子供の頃からあまり丈夫ではなかったが、大きな怪我をすることもなく育った私は、いい大人になって初めて整形外科という所へ行くことになった。

病院はたくさんの患者さんで混み合っていた。初診で予約がないので、後から来た患者さんに次から次へと順番を抜かされていく。その間、今までに感じたことのないこの痛みを何て表現すれば良いのか、先生にどう伝えようか頭の中で繰り返し考えていた。

そして2時間後、やっと順番が回って来た。

診察室に入り待合室でひたすら考えたことを伝えた。2時間考えて出た言葉は「背中がツキンと痛いです」とこのありさま。なんて表現力のないことか。これが2時間考えた言葉かと語彙のなさに自分が情けなくなる。

考えてみれば、学生の頃から国語が大嫌いで、作文が苦手だった。と言いながらnoteを書いているのもどうかと思うが、就職試験のときも作文のない会社を条件に探した。そうして採用が決まった会社は出版社。何故そこ⁉︎と自分で自分にツッコミを入れたくなる。

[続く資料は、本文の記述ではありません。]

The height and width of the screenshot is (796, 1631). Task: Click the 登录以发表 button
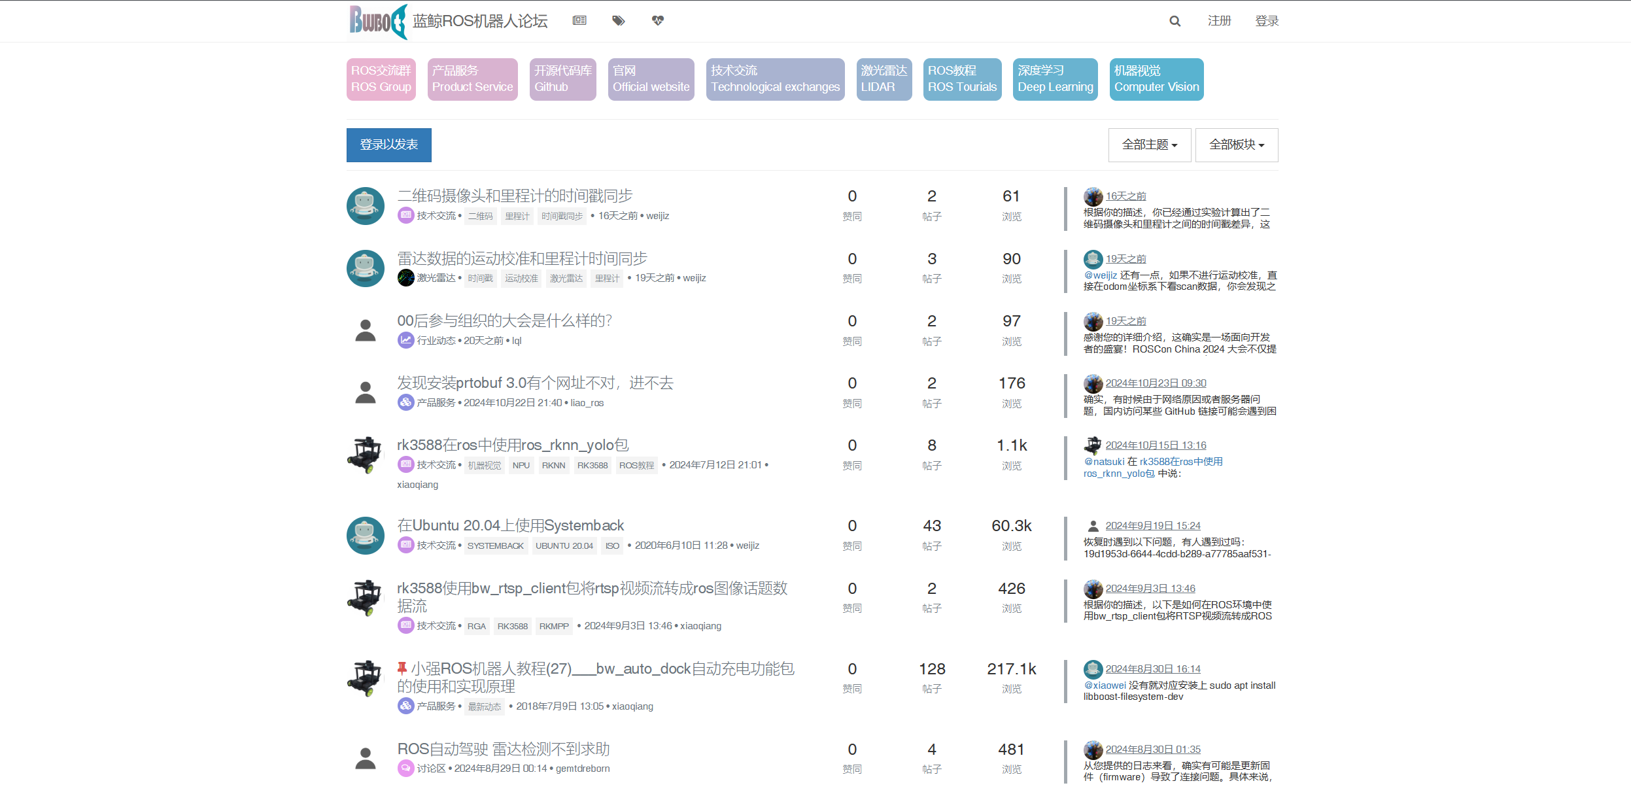pyautogui.click(x=388, y=145)
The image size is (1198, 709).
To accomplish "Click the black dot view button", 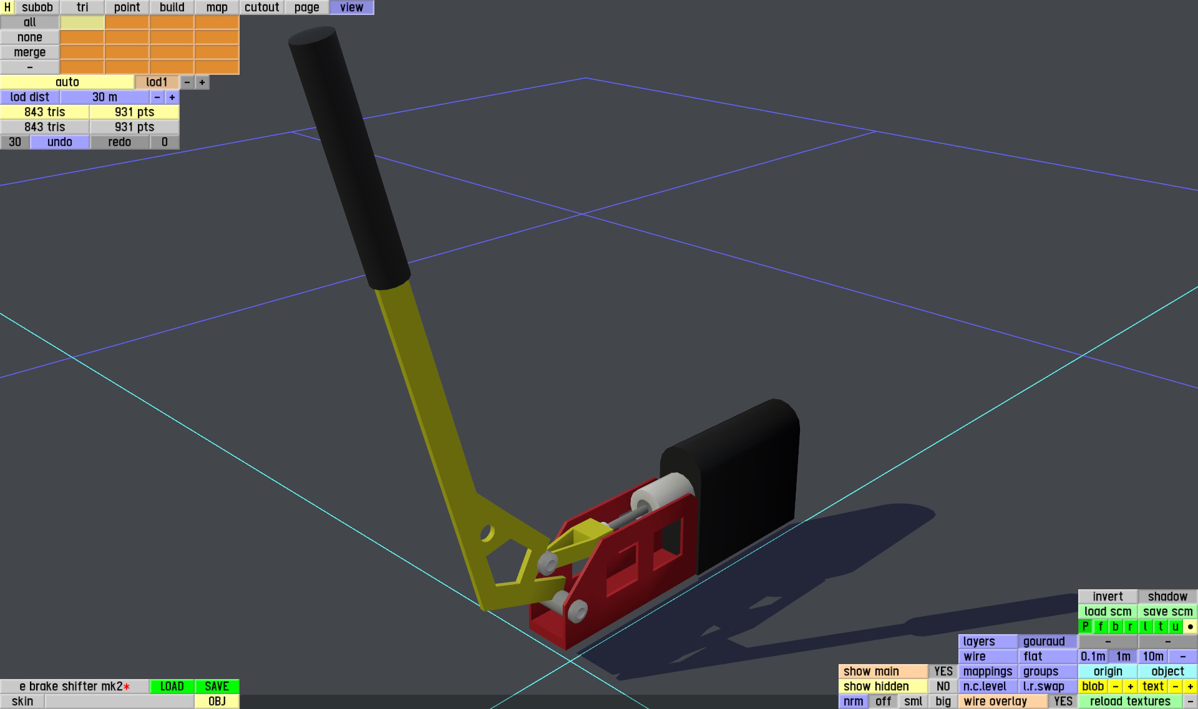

その後レントゲン撮影をして診察室に戻った。PCに映し出された私の背骨に異常はなかった。脳梗塞を疑われたのか、目を閉じて手の上げ下ろしをしたり、足踏みをしたりもした。結局のところ診断がつかないのか、湿布薬をもらい経過観察であっさり終わった。

先生が異常はないと言うのだから、大したことはないだろうと少しほっとした。しかし今までに感じたことのないこの背中の痛みへの不安は続いた。